From the crumpled charm of Columbo to the sexy slickness of Miami Vice, TV cops have long captured viewers' imaginations -- and ratings.

Only a few seasons ago, crime shows were limited to Law & Order, NYPD Blue and not much else. But this fall's lineup is reminiscent of the glory days of cop shows in the mid-1970s, when Kojak, Starsky & Hutch, Baretta and Quincy were among the programs that crowded the small screen.

A virtual TV crime wave offers a host of new dramas, including CSI: Miami, CBS' much anticipated spin-off of Crime Scenes Investigators; NBC's much-touted Boomtown; Robbery Homicide with Tom Sizemore; Without a Trace starring Anthony LaPaglia; Hack with David Morse (all CBS); and Fox's Fastlane, about undercover cops.

And fans like Elyse Dickensan, an office worker from Connecticut, are ecstatic.

"I've been watching cop shows since (the '70s show) Adam-12," said Dickensan, who got so hooked on CSI last season she started a fan site, Elyse's Crime Scene Investigation Page.

"I like the science and I like the stories," Dickensan said. "It's a puzzle that you can follow." Dickensan regularly exchanges e-mails with CSI's consulting forensic scientist and posts detailed explanations of the science featured in each episode.

But what is it about these dark worlds of gruesome murders and psychotic killers that attract audiences?

Joe Saltzman, associate dean of the Annenberg School of Communications at the University of Southern California, said people watch cop shows for the same reason they slow down to look at traffic accidents. "There is a fascination with accidents and people in trouble," he said.

There's also an element of satisfaction in watching the bad guys get caught -- not always the case in real life.

"There are so many chaotic situations in life today that go on and on," Saltzman said. "It is very satisfying to sit there for an hour and see something get resolved."

Crime shows are basically mysteries, explained Steve Schaffer, founder of MysteryNet.com. "CSI presents crime in a form of a puzzle and people like to follow the puzzle," he said. "People also like things with a clean ending. He did it, here's why he did it, here's how he did it."

Saltzman added that studies have shown people who are fascinated by crime shows are more jumpy about their personal safety than those who stick with the sitcoms.

"They do have a psychological effect, but it's important not to lose sight that it's entertainment," he said.

Insiders also say shows like Law & Order and CSI are popular because they are among the most sophisticated programs on TV.

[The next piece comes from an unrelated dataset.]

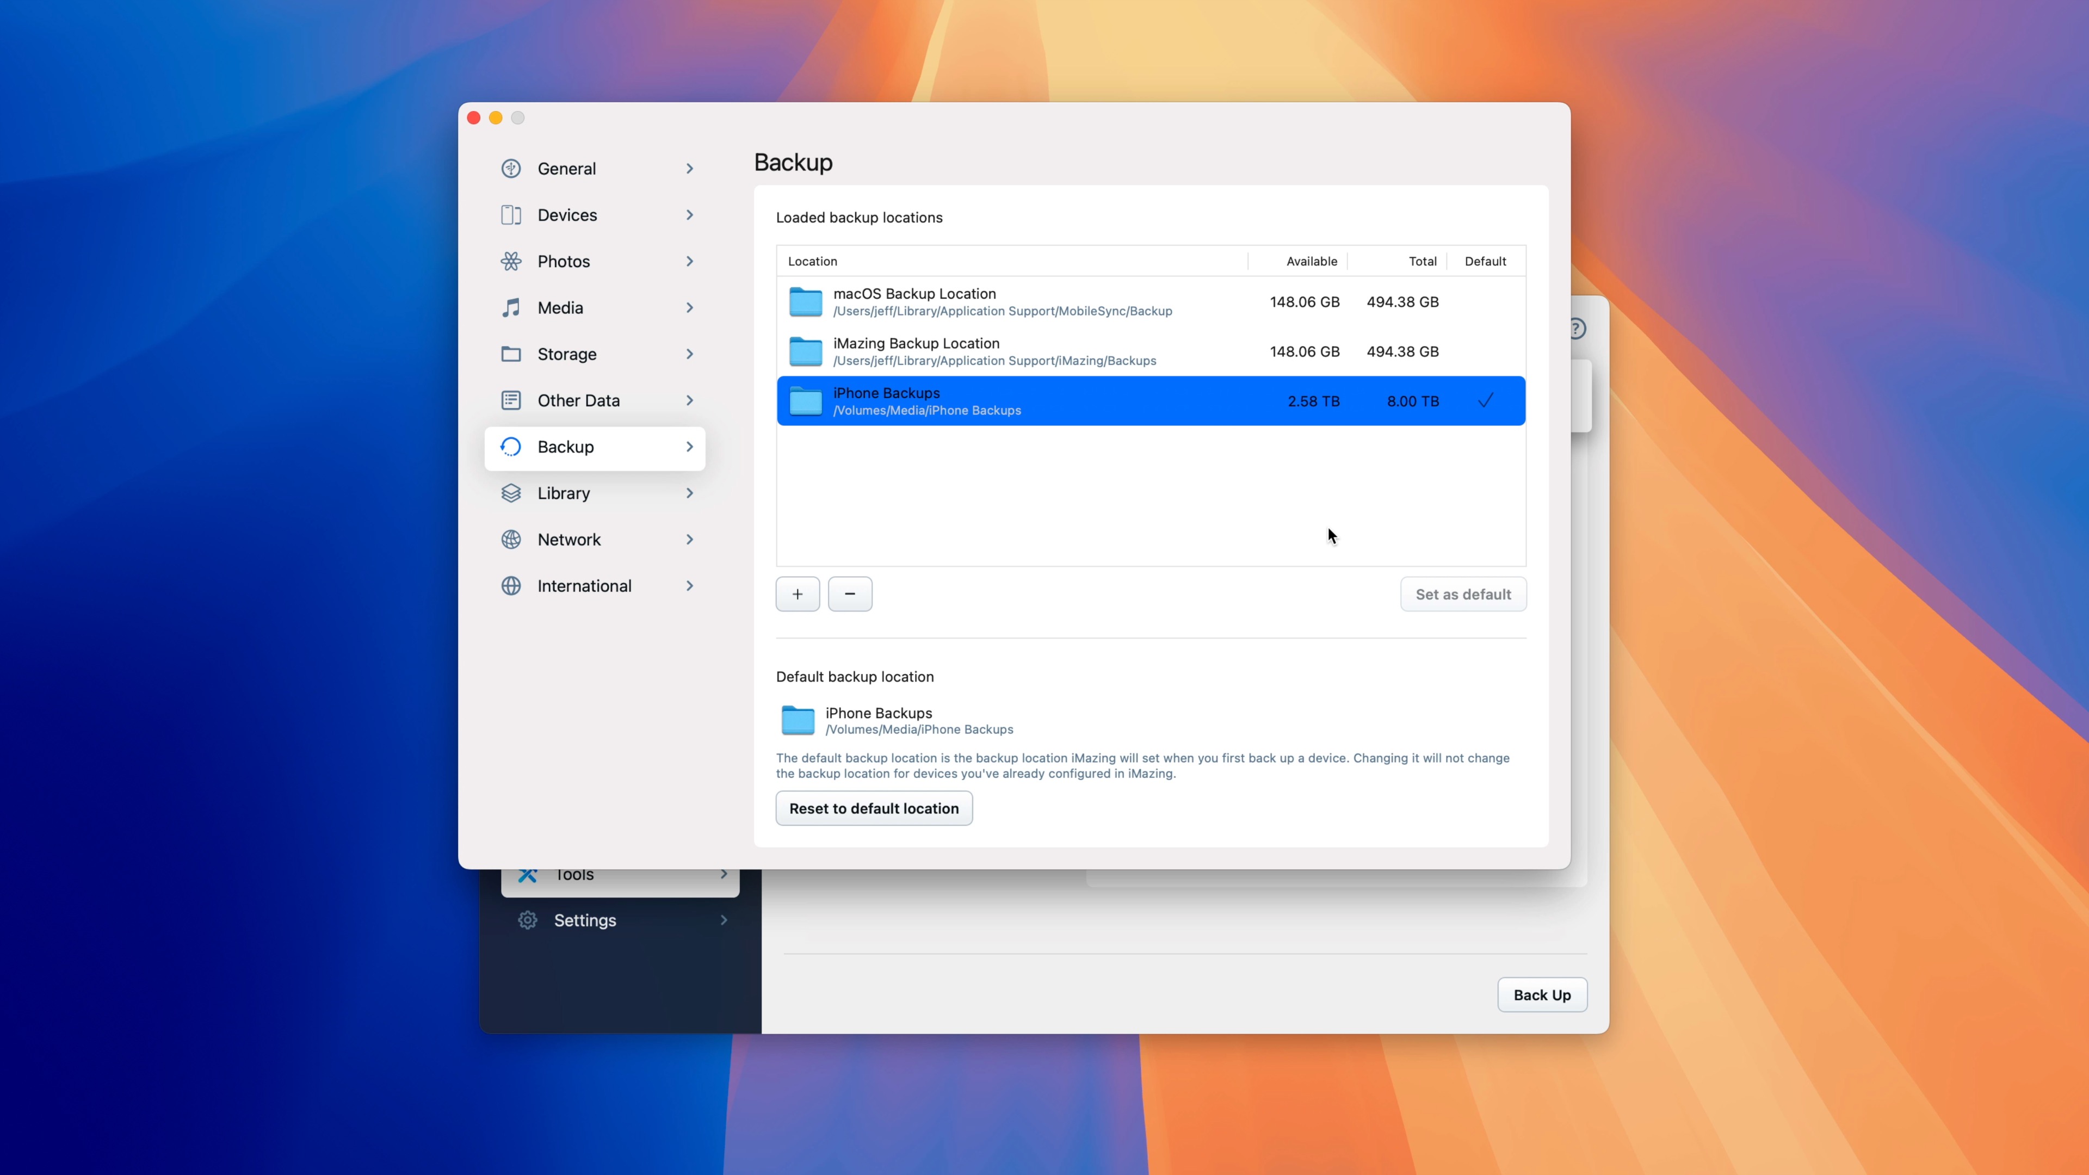Open Media settings via its music note icon
This screenshot has width=2089, height=1175.
[512, 307]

"The shows have very smart writing and the story telling is extraordinary," said Ted Frank, senior vice president of current series at NBC. "SVU (Special Victims Unit) has only gotten stronger since it has gotten more into the psychological terrain of the criminal."

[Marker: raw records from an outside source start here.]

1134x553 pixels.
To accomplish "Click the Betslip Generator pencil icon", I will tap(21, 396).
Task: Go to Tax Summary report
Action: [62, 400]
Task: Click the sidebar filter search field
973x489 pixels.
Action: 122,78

"The stories are so good that you lose track that you are also engaged with the characters," Schaffer said.

But with the airwaves suddenly crowded with detectives, undercover officers and forensic scientists, can you have too much of a good thing?

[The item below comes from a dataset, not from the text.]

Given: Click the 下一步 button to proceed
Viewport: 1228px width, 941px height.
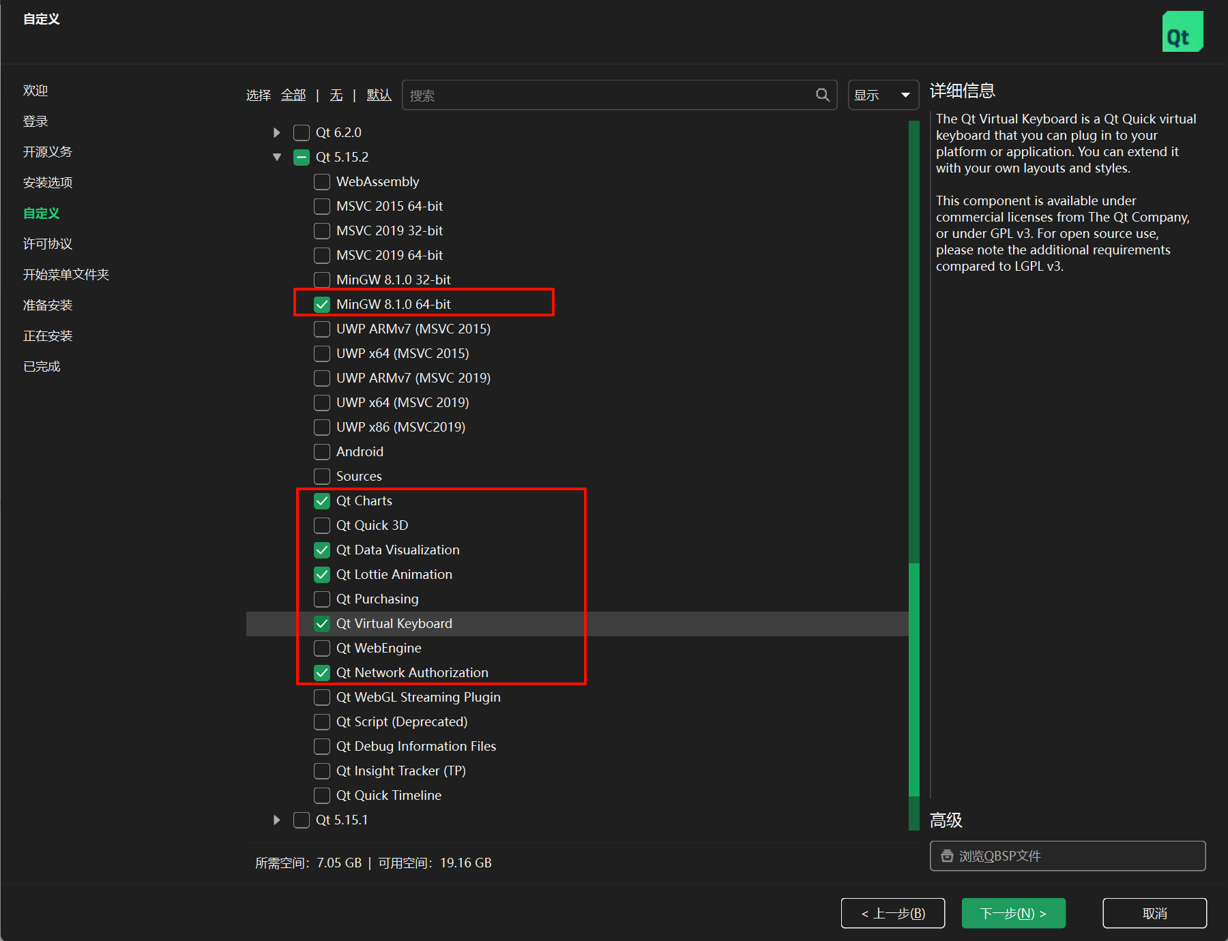Looking at the screenshot, I should (x=1013, y=913).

For viewers like Dickensan, the main concern is scheduling. How does she check out an acclaimed new show like Boomtown opposite her beloved CSI? She'll skip the latter, but does plan on checking out Robbery Homicide.

Frank said NBC is not concerned about saturation or cannibalization. Criminal Intent, which runs opposite The Sopranos during the regular season, had a terrific summer re-run season with top ratings. The network even has another crime show, King Pin, waiting in the wings as a mid-season replacement.

"I think we're OK. I don't think the number of shows will have an effect (on current program ratings)," he said. "I think people are fascinated by crime and criminal psychology. They like to visit that world, and then they like to leave," he said.